Stored data:
[Start of Attachment]

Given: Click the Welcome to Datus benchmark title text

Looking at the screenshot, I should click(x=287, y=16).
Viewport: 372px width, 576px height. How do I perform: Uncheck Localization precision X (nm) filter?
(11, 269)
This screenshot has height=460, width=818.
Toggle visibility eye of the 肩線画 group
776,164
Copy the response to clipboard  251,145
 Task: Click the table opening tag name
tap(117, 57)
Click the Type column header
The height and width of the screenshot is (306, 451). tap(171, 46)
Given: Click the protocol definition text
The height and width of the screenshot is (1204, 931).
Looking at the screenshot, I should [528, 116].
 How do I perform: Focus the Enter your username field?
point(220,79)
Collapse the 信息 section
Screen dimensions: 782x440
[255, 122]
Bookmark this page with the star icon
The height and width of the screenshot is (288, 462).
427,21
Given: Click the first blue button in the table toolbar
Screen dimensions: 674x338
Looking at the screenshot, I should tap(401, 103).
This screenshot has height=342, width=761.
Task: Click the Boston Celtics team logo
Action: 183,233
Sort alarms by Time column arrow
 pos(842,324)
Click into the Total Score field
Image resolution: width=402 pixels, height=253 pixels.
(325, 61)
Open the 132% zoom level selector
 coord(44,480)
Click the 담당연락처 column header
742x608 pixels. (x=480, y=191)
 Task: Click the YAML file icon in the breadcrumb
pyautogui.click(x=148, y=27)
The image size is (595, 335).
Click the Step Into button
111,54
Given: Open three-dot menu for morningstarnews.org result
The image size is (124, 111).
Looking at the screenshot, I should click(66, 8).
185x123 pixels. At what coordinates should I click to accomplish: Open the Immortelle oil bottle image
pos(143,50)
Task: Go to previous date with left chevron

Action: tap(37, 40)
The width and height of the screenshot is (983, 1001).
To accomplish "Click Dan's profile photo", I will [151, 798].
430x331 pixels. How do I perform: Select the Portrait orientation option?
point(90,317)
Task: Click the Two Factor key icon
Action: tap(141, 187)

[End of Attachment]

The data above should be returned in full, exactly as written.

### [REPLY]
Given: Click the Welcome to Datus benchmark title text

Looking at the screenshot, I should click(x=287, y=16).
Viewport: 372px width, 576px height. How do I perform: Uncheck Localization precision X (nm) filter?
(11, 269)
This screenshot has height=460, width=818.
Toggle visibility eye of the 肩線画 group
776,164
Copy the response to clipboard  251,145
 Task: Click the table opening tag name
tap(117, 57)
Click the Type column header
The height and width of the screenshot is (306, 451). tap(171, 46)
Given: Click the protocol definition text
The height and width of the screenshot is (1204, 931).
Looking at the screenshot, I should [528, 116].
 How do I perform: Focus the Enter your username field?
point(220,79)
Collapse the 信息 section
Screen dimensions: 782x440
[255, 122]
Bookmark this page with the star icon
The height and width of the screenshot is (288, 462).
427,21
Given: Click the first blue button in the table toolbar
Screen dimensions: 674x338
Looking at the screenshot, I should tap(401, 103).
This screenshot has height=342, width=761.
Task: Click the Boston Celtics team logo
Action: 183,233
Sort alarms by Time column arrow
 pos(842,324)
Click into the Total Score field
Image resolution: width=402 pixels, height=253 pixels.
(325, 61)
Open the 132% zoom level selector
 coord(44,480)
Click the 담당연락처 column header
742x608 pixels. (x=480, y=191)
 Task: Click the YAML file icon in the breadcrumb
pyautogui.click(x=148, y=27)
The image size is (595, 335).
Click the Step Into button
111,54
Given: Open three-dot menu for morningstarnews.org result
The image size is (124, 111).
Looking at the screenshot, I should click(66, 8).
185x123 pixels. At what coordinates should I click to accomplish: Open the Immortelle oil bottle image
pos(143,50)
Task: Go to previous date with left chevron

Action: tap(37, 40)
The width and height of the screenshot is (983, 1001).
To accomplish "Click Dan's profile photo", I will [151, 798].
430x331 pixels. How do I perform: Select the Portrait orientation option?
point(90,317)
Task: Click the Two Factor key icon
Action: tap(141, 187)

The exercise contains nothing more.